In 2012, Medicare said it would adjust for those discrepancies, which in practice would limit the amounts Medicare Advantage plans would have to pay back. But in 2018, Medicare studied the issue more closely and released a six-page paper that said it had determined the coding differences between the two programs do not actually matter and in fact favor insurers — and therefore the agency would not make those adjustments in the audits.
The reversal incensed the industry, which would now be on the hook for paying back a lot more money. UnitedHealth, the largest Medicare Advantage insurer in the country, complained in 2019 that Medicare “cannot hold MA plans to a higher standard of documentation than the data in the [traditional Medicare] program.” UnitedHealth even argued that “MA plans have been systematically underpaid due to rigid rules around identifying member diagnoses.”
But in 2021, the courts dealt Medicare Advantage plans a major blow on this point. The U.S. Court of Appeals for the D.C. Circuit tore apart a case from UnitedHealth, memorably saying that “UnitedHealth’s math does not add up.”
Most observers are convinced this battle inevitably will get bogged down in the courts again, even if Medicare waters down its proposals. Over the past several months, large Medicare Advantage insurers and lobbyists have hinted that litigation is a certainty.
Zach Baron, associate director of the Health Policy and the Law Initiative at Georgetown University’s O’Neill Institute, said the federal government now has some precedent on its side. The government also has a lot of discretion to refine oversight programs, like when Medicare’s report said the “fee-for-service adjuster” is no longer necessary.

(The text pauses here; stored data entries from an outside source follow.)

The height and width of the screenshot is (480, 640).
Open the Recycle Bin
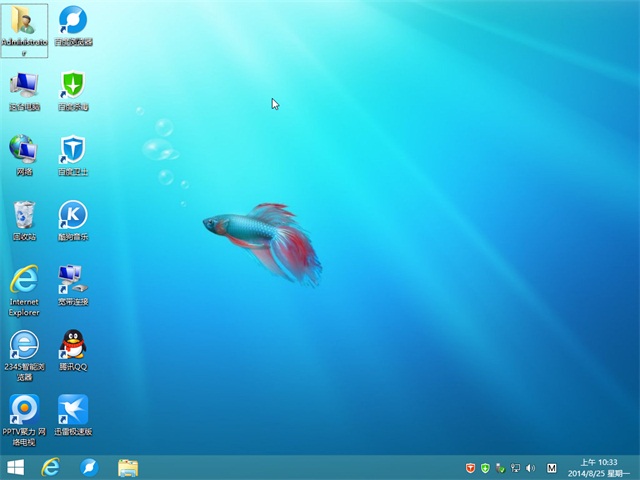(x=23, y=216)
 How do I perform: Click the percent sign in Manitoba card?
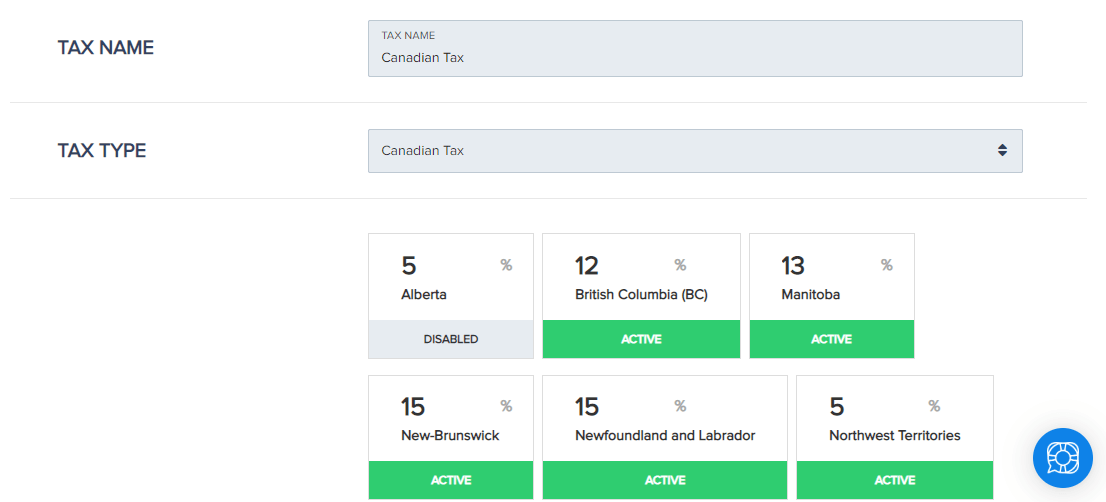[887, 265]
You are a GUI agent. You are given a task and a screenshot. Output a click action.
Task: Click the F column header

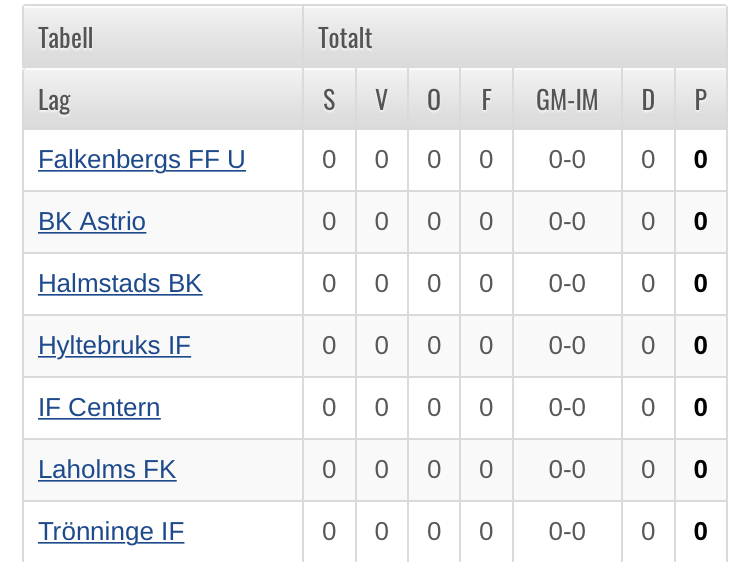pos(486,100)
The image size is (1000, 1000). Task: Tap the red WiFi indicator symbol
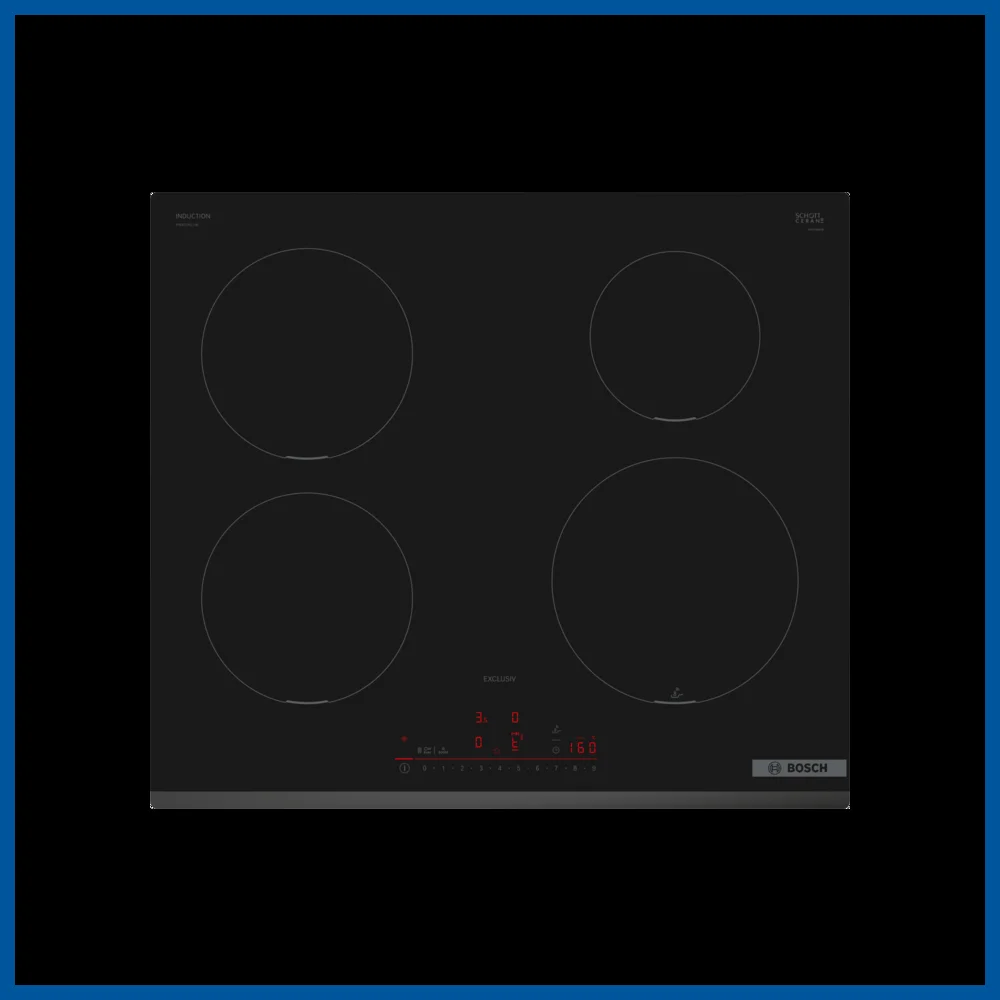pos(404,739)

“If the agency is saying that it’s conducted a thorough analysis and made such a finding … courts would tend to be quite deferential to that,” Baron said.
The legal drama is why experts like Miller think the federal government should focus on reining in systematic coding abuses in a different way that gives them clearer control.
MedPAC estimates patients’ risk scores in Medicare Advantage were 10.8% higher than comparable patients in traditional Medicare in 2021. By law, Medicare can claw back a maximum of 5.9%, but that means there’s still a 4.9 percentage point gap in the “coding intensity” of insurers. That gap generated “$17 billion in excess payments to MA plans” that year, according to a MedPAC presentation from this month.
The federal government has the authority to raise that “coding intensity” clawback, but in another nod to the influence of Medicare Advantage plans, has chosen not to touch it.
“If you want to correct the problem more immediately for the taxpayer and the beneficiary, this is a much more straightforward way to do it,” Miller said.